L’ansia sociale è strettamente connessa al microbiota intestinale. Il disturbo, secondo lo studio svolto da Tina Darb dell’University College Cork, è trasmissibile attraverso i batteri.
L’ansia sociale
E’ la fobia di stare in mezzo agli altri, un disturbo talvolta davvero limitante, tanto che chi ne soffre può avere difficoltà a parlare di fronte a più persone, fare nuove amicizie, mangiare o bere in pubblico o addirittura uscire di casa.
Secondo stime recenti, la fobia sociale colpisce fra il 7 e il 13% della popolazione mondiale. In Italia ne soffrono circa il 7,5% degli adulti.
Lo studio
La ricerca ha rilevato che il trapianto del microbiota di sei persone che soffrono di ansia sociale in topi sani ha fatto sì che i roditori cominciassero a manifestare chiari segni di fobia sociale. I ricercatori, infatti, hanno rilevato una maggiore sensibilità durante le interazioni sociali, nonché cambiamenti nelle funzioni immunitarie e cerebrali, rispetto agli animali che avevano ricevuto il trapianto di microbiota isolato dall’intestino di sei partecipanti sani.

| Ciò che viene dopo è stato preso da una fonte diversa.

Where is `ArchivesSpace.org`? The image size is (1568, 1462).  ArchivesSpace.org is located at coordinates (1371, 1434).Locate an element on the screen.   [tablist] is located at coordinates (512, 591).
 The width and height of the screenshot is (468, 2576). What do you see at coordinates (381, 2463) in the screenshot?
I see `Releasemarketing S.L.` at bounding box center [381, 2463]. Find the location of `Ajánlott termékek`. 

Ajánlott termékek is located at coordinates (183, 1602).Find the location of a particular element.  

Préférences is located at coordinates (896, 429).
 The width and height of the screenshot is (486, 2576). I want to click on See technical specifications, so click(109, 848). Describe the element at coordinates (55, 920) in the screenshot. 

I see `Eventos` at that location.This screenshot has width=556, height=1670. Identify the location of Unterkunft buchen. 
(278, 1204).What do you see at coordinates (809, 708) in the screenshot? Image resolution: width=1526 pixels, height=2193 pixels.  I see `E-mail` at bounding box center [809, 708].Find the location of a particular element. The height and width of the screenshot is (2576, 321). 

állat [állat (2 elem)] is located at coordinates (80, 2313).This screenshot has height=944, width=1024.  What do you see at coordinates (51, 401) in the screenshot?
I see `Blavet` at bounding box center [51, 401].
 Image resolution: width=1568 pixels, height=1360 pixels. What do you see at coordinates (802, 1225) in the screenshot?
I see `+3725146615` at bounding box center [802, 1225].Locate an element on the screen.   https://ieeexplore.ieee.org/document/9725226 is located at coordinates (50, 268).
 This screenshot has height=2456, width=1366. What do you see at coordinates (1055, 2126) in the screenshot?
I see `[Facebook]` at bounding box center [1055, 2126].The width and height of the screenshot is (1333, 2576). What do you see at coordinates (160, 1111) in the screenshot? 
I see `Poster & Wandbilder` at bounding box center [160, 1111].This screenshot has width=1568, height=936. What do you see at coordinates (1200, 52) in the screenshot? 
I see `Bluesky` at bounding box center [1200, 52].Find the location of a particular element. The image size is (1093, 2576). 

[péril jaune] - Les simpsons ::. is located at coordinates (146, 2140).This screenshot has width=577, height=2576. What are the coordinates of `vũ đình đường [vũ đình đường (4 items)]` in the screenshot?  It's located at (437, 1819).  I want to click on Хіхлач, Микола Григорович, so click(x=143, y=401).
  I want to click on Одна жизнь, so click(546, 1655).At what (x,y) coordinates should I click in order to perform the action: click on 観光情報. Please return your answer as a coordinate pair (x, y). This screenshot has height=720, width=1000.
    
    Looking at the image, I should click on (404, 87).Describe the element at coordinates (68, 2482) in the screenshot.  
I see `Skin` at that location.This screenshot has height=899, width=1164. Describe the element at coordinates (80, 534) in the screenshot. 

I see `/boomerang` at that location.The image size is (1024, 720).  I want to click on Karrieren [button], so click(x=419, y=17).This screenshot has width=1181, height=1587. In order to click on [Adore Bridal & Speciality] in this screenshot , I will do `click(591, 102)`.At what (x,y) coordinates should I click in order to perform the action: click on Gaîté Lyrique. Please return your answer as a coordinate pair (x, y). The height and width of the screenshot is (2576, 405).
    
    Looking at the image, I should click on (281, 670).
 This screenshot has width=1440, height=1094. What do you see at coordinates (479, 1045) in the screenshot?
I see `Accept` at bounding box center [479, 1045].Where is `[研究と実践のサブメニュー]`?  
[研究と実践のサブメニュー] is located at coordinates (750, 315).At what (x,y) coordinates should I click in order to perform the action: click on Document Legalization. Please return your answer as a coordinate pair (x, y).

I risultati corroborano le ricerche precedenti, secondo i quali le persone che soffrono di ansia sociale presentano un microbiota diverso da quello degli individui sani.
I risultati, inoltre, suggeriscono che il microbiota intestinale svolga un ruolo nella risposta alla paura sociale legata al disturbo d’ansia e rappresentano un potenziale bersaglio terapeutico attraverso l’uso di fermenti lattici, fibre alimentari e una dieta personalizzata.